Un singular combate que tuvo lugar en Tierra Santa entre el campeón de los filisteos y un joven pastor sin experiencia de guerra, puso de manifiesto mil doscientos años antes de Cristo que cuando se tiene fe y se hace lo que es correcto a los ojos de Dios se pueden obrar las proezas más increíbles y obtener la victoria sobre las fuerzas de la obscuridad y el pecado

Los filisteos eran un pueblo guerrero, enemigo de Dios, que habitaba un pequeño territorio costero a orillas del Mediterráneo, entre Israel y la península de Sinaí.

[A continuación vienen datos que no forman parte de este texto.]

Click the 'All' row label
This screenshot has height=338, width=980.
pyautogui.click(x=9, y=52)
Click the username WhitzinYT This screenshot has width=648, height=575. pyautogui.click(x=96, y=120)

Llegados desde el Mar Egeo alrededor en el siglo XIII a.C., levantaron ciudades como Gaza, Ashdod, Ascalón, Azoto y Gat, en las que destacaban sobre el resto de las edificaciones, templos de dioses perversos y demoníacos como Dagon y Baal-Zebul a quienes hacían crueles sacrificios.
Invasión a Israel
Ocurrió que en tiempos de Samuel (año 1050 a.C.) los filisteos entraron en Judá y después de alcanzar Socó llegaron a Efes-Damim, región situada entre aquella comarca y Azeca, donde levantaron su campamento y lanzaron desafíos a los pobladores del lugar. Enterado de ello, el rey Saúl movilizó sus fuerzas enfilando hacia el valle de Terebinto, al otro lado del monte en el que acampaban los invasores, y allí levantó sus tiendas de campaña en espera de los acontecimientos.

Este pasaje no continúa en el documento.